### [작업 입력]
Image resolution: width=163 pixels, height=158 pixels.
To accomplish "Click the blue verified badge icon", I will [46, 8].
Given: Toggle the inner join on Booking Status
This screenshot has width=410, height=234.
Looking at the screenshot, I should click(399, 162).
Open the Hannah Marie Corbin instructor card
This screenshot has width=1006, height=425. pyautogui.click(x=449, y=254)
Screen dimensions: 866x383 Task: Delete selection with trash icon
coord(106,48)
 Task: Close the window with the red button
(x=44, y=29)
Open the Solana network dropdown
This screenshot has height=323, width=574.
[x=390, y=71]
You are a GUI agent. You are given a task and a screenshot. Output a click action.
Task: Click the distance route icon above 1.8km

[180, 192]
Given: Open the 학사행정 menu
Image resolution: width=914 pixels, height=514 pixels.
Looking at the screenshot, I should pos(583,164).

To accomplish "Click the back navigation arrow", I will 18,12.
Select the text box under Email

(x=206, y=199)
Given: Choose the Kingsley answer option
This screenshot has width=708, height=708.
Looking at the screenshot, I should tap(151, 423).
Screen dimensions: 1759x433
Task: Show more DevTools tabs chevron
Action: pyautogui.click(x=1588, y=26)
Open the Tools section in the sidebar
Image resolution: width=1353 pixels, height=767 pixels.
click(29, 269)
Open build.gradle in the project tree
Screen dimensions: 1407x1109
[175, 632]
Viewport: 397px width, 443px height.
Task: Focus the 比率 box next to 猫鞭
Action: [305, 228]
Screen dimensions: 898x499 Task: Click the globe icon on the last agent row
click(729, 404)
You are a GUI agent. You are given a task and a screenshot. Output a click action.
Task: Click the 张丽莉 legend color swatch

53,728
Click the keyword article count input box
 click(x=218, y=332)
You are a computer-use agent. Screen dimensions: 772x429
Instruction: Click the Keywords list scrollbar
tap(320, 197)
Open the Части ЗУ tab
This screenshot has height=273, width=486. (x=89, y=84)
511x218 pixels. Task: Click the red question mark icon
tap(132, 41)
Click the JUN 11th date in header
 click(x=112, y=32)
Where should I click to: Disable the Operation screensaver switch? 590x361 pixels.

### [요구 사항]
위 자료의 모든 줄을 처음부터 끝까지 한 글자도 바꾸지 말고 그대로 돌려주세요.

### [정답 결과]
Image resolution: width=163 pixels, height=158 pixels.
To accomplish "Click the blue verified badge icon", I will [46, 8].
Given: Toggle the inner join on Booking Status
This screenshot has width=410, height=234.
Looking at the screenshot, I should click(399, 162).
Open the Hannah Marie Corbin instructor card
This screenshot has width=1006, height=425. pyautogui.click(x=449, y=254)
Screen dimensions: 866x383 Task: Delete selection with trash icon
coord(106,48)
 Task: Close the window with the red button
(x=44, y=29)
Open the Solana network dropdown
This screenshot has height=323, width=574.
[x=390, y=71]
You are a GUI agent. You are given a task and a screenshot. Output a click action.
Task: Click the distance route icon above 1.8km

[180, 192]
Given: Open the 학사행정 menu
Image resolution: width=914 pixels, height=514 pixels.
Looking at the screenshot, I should pos(583,164).

To accomplish "Click the back navigation arrow", I will 18,12.
Select the text box under Email

(x=206, y=199)
Given: Choose the Kingsley answer option
This screenshot has width=708, height=708.
Looking at the screenshot, I should tap(151, 423).
Screen dimensions: 1759x433
Task: Show more DevTools tabs chevron
Action: pyautogui.click(x=1588, y=26)
Open the Tools section in the sidebar
Image resolution: width=1353 pixels, height=767 pixels.
click(29, 269)
Open build.gradle in the project tree
Screen dimensions: 1407x1109
[175, 632]
Viewport: 397px width, 443px height.
Task: Focus the 比率 box next to 猫鞭
Action: [305, 228]
Screen dimensions: 898x499 Task: Click the globe icon on the last agent row
click(729, 404)
You are a GUI agent. You are given a task and a screenshot. Output a click action.
Task: Click the 张丽莉 legend color swatch

53,728
Click the keyword article count input box
 click(x=218, y=332)
You are a computer-use agent. Screen dimensions: 772x429
Instruction: Click the Keywords list scrollbar
tap(320, 197)
Open the Части ЗУ tab
This screenshot has height=273, width=486. (x=89, y=84)
511x218 pixels. Task: Click the red question mark icon
tap(132, 41)
Click the JUN 11th date in header
 click(x=112, y=32)
Where should I click to: Disable the Operation screensaver switch? 590x361 pixels.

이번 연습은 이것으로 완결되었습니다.